Je t'aime tellement que ça me donne des crampes partout, tu entends ? Tous les tuyaux, tous les tubes et toutes les machines qui me veinent jusqu'à toi, c'est rien comparé à ce que je peux te donner.

Et peut être que tu perds beaucoup trop de choses et beaucoup trop gens, trop facilement, et c'est peut être même pas grave étant donné qu'on est des milliards et des milliards d'âmes perdues dans cette immensité qu'est l'amour, mais tu vois, moi si je perds… si je te perds Vie je suis perdue. Je suis perdue.

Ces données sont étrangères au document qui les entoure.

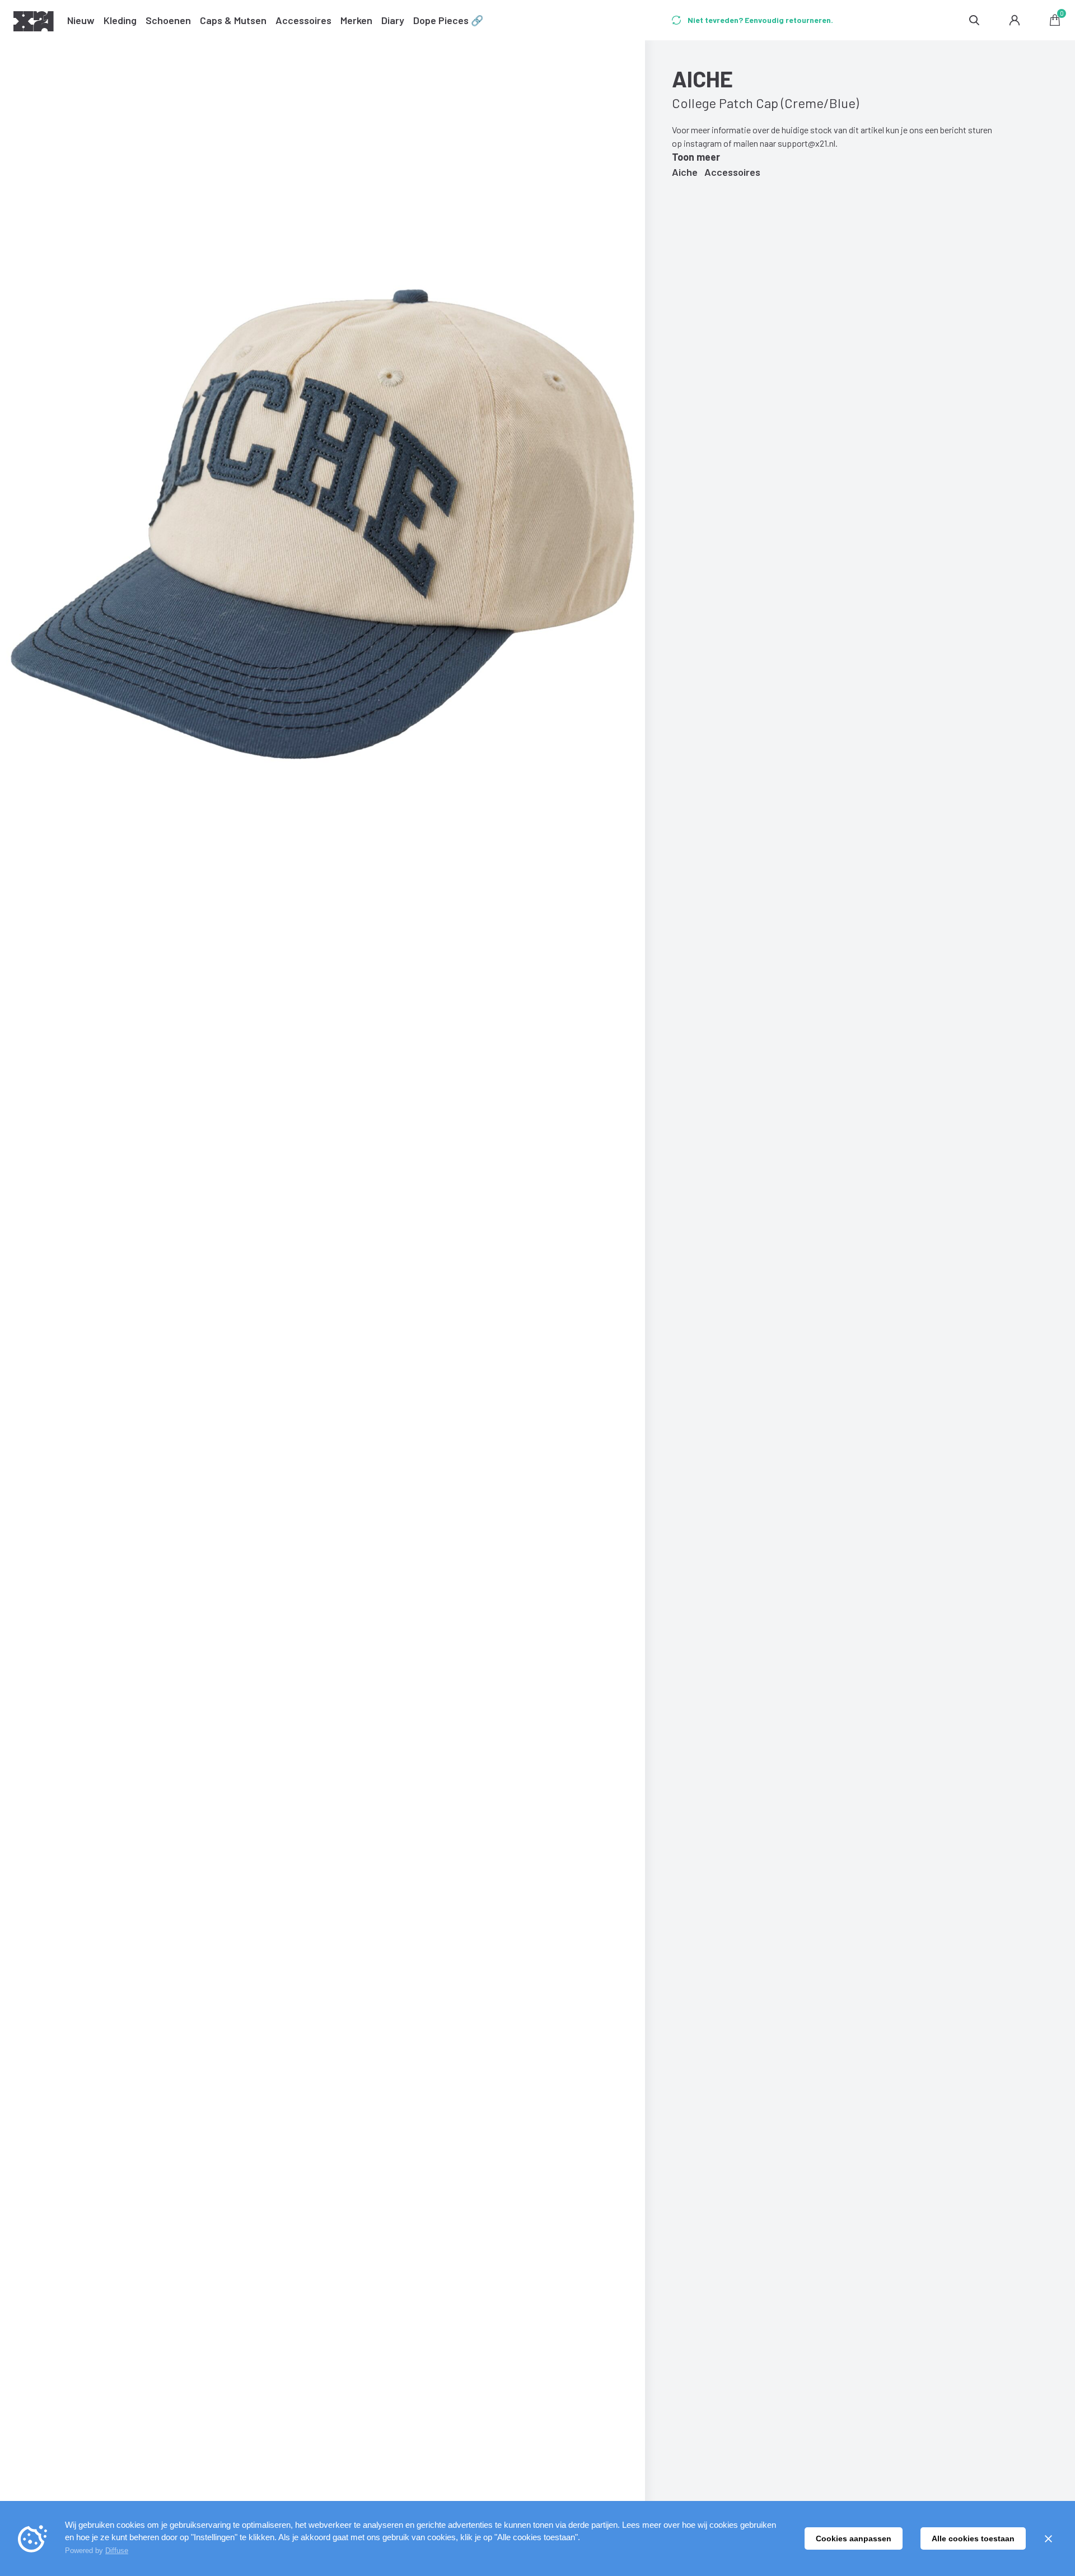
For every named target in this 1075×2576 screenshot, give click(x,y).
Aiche (685, 172)
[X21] (33, 23)
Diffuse (116, 2550)
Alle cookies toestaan (973, 2538)
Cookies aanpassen (853, 2538)
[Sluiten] (1048, 2538)
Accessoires (732, 172)
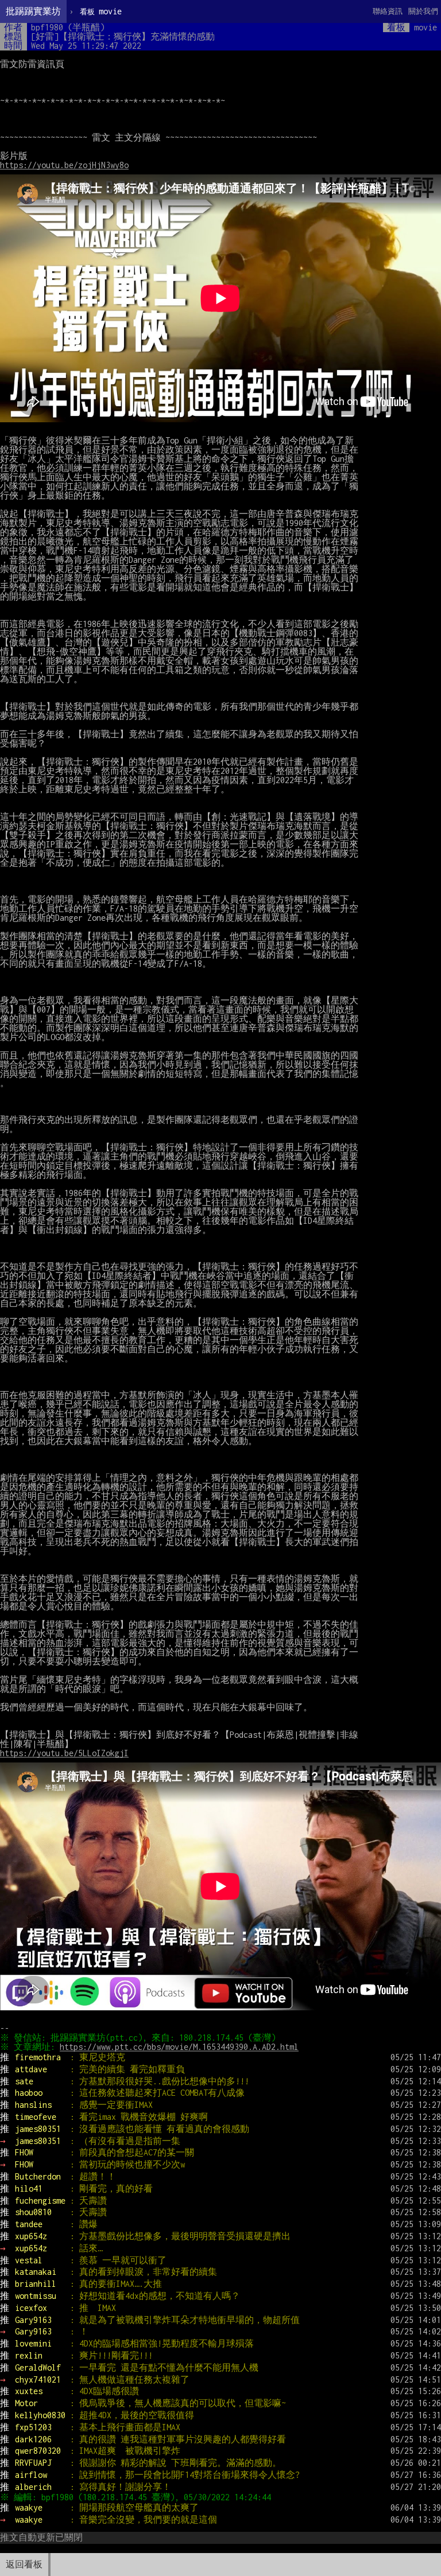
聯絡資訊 (388, 11)
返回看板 (24, 2564)
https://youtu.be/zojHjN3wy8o (64, 165)
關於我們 (423, 11)
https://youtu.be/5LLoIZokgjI (64, 1753)
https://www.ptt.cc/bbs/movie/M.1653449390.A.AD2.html (179, 2047)
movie (101, 11)
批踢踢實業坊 (33, 11)
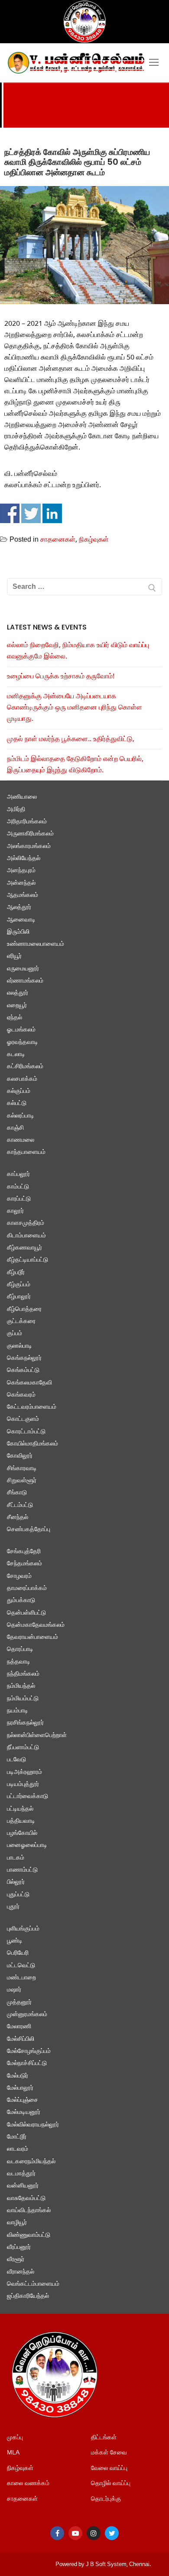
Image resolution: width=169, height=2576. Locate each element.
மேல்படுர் (17, 2076)
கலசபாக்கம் (22, 1079)
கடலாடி (16, 1054)
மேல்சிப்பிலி (20, 2039)
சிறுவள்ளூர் (21, 1480)
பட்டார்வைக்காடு (27, 1796)
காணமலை (20, 1140)
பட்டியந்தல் (20, 1809)
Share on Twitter (31, 513)
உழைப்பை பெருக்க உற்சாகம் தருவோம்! (60, 677)
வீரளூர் (15, 2259)
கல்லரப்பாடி (20, 1116)
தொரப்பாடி (20, 1649)
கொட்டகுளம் (23, 1419)
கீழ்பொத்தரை (24, 1309)
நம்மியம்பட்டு (23, 1698)
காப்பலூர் (18, 1174)
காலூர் (15, 1211)
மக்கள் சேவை (109, 2453)
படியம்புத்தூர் (23, 1784)
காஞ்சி (15, 1128)
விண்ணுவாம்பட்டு (28, 2235)
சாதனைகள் (57, 540)
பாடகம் (15, 1858)
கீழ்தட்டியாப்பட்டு (27, 1260)
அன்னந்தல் (21, 883)
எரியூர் (14, 956)
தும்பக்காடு (21, 1600)
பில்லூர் (16, 1882)
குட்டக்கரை (21, 1321)
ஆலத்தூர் (19, 907)
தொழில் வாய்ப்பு (110, 2483)
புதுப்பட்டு (18, 1894)
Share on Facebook (10, 513)
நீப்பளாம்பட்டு (23, 1747)
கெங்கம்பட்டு (23, 1370)
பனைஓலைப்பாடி (27, 1845)
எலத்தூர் (17, 993)
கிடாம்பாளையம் (26, 1236)
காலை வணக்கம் (28, 2483)
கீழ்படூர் (16, 1272)
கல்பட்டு (16, 1103)
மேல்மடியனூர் (23, 2112)
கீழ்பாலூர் (19, 1297)
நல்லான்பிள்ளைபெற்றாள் (37, 1735)
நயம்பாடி (17, 1711)
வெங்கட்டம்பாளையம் (33, 2284)
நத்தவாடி (18, 1662)
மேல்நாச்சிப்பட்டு (27, 2063)
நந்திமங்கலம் (23, 1674)
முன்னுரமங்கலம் (27, 2014)
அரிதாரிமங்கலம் (27, 821)
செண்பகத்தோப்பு (28, 1529)
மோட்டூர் (16, 2137)
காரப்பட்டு (19, 1199)
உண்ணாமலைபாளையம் (35, 944)
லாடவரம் (17, 2149)
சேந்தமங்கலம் (24, 1563)
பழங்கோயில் (22, 1833)
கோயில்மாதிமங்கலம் (32, 1444)
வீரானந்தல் (20, 2272)
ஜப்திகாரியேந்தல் (28, 2296)
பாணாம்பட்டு (22, 1870)
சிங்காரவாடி (22, 1468)
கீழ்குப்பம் (18, 1284)
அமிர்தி (16, 809)
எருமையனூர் (23, 969)
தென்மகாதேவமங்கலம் (36, 1625)
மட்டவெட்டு (21, 1965)
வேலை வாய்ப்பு (109, 2468)
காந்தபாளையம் (26, 1152)
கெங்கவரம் (21, 1395)
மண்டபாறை (21, 1978)
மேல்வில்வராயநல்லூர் (33, 2125)
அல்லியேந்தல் (23, 858)
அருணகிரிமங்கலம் (30, 834)
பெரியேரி (18, 1953)
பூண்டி (15, 1941)
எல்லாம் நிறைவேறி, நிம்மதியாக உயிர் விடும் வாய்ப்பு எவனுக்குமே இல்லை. (78, 651)
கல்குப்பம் (18, 1091)
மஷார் (14, 1990)
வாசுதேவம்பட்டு (26, 2198)
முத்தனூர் (19, 2002)
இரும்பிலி (18, 932)
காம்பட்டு (18, 1187)
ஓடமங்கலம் (21, 1030)
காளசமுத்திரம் (25, 1223)
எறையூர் (17, 1005)
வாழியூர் (17, 2222)
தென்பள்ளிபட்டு (26, 1613)
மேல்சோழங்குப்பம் (29, 2051)
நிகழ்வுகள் (94, 540)
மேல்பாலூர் (20, 2088)
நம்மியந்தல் (21, 1686)
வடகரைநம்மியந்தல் (31, 2161)
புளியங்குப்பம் (23, 1929)
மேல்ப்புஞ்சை (22, 2100)
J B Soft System (106, 2564)
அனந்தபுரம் (21, 870)
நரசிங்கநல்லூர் (25, 1723)
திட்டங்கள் (104, 2437)
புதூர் (13, 1907)
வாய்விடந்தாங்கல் (29, 2210)
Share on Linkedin (52, 513)
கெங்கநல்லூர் (24, 1358)
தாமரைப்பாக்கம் (27, 1588)
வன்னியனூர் (23, 2186)
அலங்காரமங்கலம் (29, 846)
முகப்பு (15, 2437)
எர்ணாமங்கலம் (25, 981)
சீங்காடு (17, 1493)
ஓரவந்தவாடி (22, 1042)
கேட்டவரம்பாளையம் (31, 1407)
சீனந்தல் (17, 1517)
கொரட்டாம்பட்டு (26, 1432)
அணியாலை (22, 797)
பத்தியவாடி (21, 1821)
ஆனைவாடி (21, 920)
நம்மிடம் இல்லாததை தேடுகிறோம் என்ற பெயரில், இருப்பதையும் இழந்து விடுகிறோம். (75, 764)
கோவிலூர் (19, 1456)
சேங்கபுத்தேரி (24, 1551)
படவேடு (16, 1759)
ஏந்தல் (14, 1017)
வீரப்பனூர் (19, 2247)
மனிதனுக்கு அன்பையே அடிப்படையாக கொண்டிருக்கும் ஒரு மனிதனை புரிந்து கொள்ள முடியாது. (74, 708)
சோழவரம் (19, 1576)
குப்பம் (14, 1333)
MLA (13, 2453)
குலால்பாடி (19, 1346)
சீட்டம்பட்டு (20, 1505)
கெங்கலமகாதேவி (29, 1383)
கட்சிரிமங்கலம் (25, 1066)
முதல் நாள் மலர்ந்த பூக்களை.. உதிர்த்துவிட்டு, (70, 739)
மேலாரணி (19, 2026)
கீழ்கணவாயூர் (24, 1248)
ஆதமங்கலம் (22, 895)
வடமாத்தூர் (21, 2174)
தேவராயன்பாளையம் (32, 1637)
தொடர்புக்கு (106, 2499)
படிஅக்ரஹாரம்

On a le droit de conduire à  dix-huit ans, parfois même seize, ce même âge où on peut choisir de quitter l'école, ou bien de travailler, ou s'engager dans l'armée et côtoyer des guerres. Quand j'y pense, je manque d'air ! Parce que… je n'ai que deux ans. Seulement deux ans, et je n'ai même pas encore appris à être propre, je n'ai même pas encore eu la chance d'aller à l'école. Ça me rend complètement folle ! On parle d'âges en ce qui concerne ses droits et de ses devoirs, mais la vérité c'est qu'il n'existe pas d'âge pour connaître l'amour. L'existence nous est exposée et inculquée avec des marqueurs de temps qui nous aident à rationaliser son effet sur nous. Mais ça n'a aucun sens ! Essayer d'expliquer à des parents pourquoi leur enfant de deux ans n'aurait peut être pas le droit de vivre tout ça ? Il n'y a pas d'âge pour désirer vivre ! Alors voilà, oublions les rationalisations et les logicités ! Moi tout ce que je te demande, du plus profond de mon être et de mon âme, c'est un peu de sérenditpité

Shakespeare à dit : L'amour n'est pas l'amour s'il fane lorsqu'il se trouve que son objet s'éloigne. Quand la vie devient dure, quand les choses changent, le véritable amour reste inchangé.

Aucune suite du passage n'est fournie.